Zu untersuchender Text:
Schriftsteller und Beobachter
Waldemar Gruna: Ist es so, dass sich nur Deutschland abschafft? Oder muss man sagen, dass sich ganz Westeuropa abschafft, weil die gesellschaftlich-demografischen Tendenzen, die Sie in Ihrem Buch schildern, auch in anderen Ländern unseres Kontinents zu beobachten sind? Dieses kulturell-religiöse Problem (Europa als christliche Wertegemeinschaft) war auch in Polen an der Tagesordnung als die EU-Osterweiterung vollzogen wurde. Westeuropa reagierte damals mit Unverständnis. Warum werden die sozialen Probleme Europas und die Integrationsschwierigkeiten islamischer Immigranten erneut zu einem wichtigen Gesprächsthema? Ist die Wirtschaftskrise dabei die treibende Kraft? Fühlen Sie sich nicht an Oriana Fallacci erinnert, die vor einigen Jahren für ihr Engagement für europäische Grundwerte heftig kritisiert wurde?
Thilo Sarrazin: Viele Aussagen meines Buches betreffen auch andere europäische Länder. Die Geburtenarmut vieler Länder wie auch der hohe Anteil von Einwanderern aus der Türkei, Afrika, Nah- und Mittelost haben aber mit der Wirtschaftskrise nichts zu tun. Oriana Fallaci hat als eine der ersten in starken Worten auf viele der Probleme hingewiesen, die auch ich schildere. Dafür musste sie ungerechte und gehässige Kritik erfahren.
Waldemar Gruna: Europäische Politiker haben unter dem Vorwand der political correctness und Toleranz jahrelang den Lebensstil moslemischer Immigranten hingenommen und ihn als „unterschiedliche Kulturvorstellungen“ gerechtfertigt. Auch die Medien haben einen Teil dazu beigetragen, indem sie Integrationsprobleme selten zur Sprache brachten. Es scheint, dass diese zwei Gruppen auch jetzt noch versuchen, die Realität zu beeinflussen, kehren einige Tatsachen und soziale Probleme einfach unter den Teppich und verunglimpfen Sie fast wie einen neuen Hitler. Wie fühlen Sie sich als Mensch? Tut es Ihnen Leid oder bereuen Sie, dass Sie das Buch veröffentlicht haben?

Daten zur Auswertung:
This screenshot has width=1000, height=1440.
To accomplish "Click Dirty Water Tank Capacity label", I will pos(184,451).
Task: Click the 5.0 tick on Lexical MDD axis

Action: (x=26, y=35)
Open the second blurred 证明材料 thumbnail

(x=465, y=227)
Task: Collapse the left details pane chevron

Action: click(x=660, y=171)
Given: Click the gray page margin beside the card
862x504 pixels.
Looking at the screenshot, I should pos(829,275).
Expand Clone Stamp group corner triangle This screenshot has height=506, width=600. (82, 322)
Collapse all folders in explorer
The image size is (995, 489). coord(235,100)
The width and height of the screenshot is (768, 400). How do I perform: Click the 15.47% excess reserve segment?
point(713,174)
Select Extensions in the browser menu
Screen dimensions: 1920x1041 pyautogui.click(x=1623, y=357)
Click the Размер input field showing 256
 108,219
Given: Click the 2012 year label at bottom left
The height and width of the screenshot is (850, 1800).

Arbeitsaufträge:
1. Welche Staaten werden im Interview mit Thilo Sarrazin namentlich genannt? Zählen Sie alle auf.
2. Womit haben laut Sarrazin im Interview mit Thilo Sarrazin die Geburtenarmut und der hohe Anteil von Einwanderern nichts zu tun?
3. Schreiben Sie das Interview mit Thilo Sarrazin nach der letzten Frage weiter.

Ihre Antworten:
1. Deutschland, Polen, Türkei

2. Mit der Wirtschaftskrise.

3.
Thilo Sarrazin: Mein Buch ist gründlich recherchiert und sorgfältig formuliert. Ich habe dort eine maßvolle Sprach und beleidige niemanden. Versuche zur Diffamierung, die es gibt, fallen auf ihre Urheber zurück. Ich bereue weder das Buch noch die darin enthaltenen Aussagen.
Beata Steć: Was war ausschlaggebend dafür, dass Sie sich entschieden haben ihren Unmut über die deutsche Politik gerade in dieser Form (Buchveröffentlichung) kund zu tun? Hatten Sie in Ihrem politischen Amt keinen Einfluss auf die Gesetzgebung in Bezug auf Einwanderer und die Einwanderungspolitik? Ist es ein Anzeichen von Hilflosigkeit, dass Sie nun die Seiten gewechselt haben und nicht mehr als Politiker, sondern als Schriftsteller und Beobachter agieren?
Thilo Sarrazin: In einem politischen Amt muss man die Grenzen des jeweiligen Amtes respektieren. Als Finanzsenator von Berlin hatte ich sicherlich viel Einfluss, aber der reichte nicht bis zur Sozialgesetzgebung und Einwanderungspolitik der Bundesrepublik. Das Buch gab mir die Möglichkeit, viele Dinge im Zusammenhang darzustellen, die ich so in einem politischen Amt niemals hätte sagen können. Außerdem unterschätze man nicht den Einfluss von Schriftstellern und Beobachtern. Ich will mich nicht in zu große Schuhe stellen, deshalb hinkt der nachfoigende Vergleich: Aber sicherlich hatten Karl Marx oder Solschenyzin als Schriftsteller und Beobachter Einfluss auf die politische Entwicklung.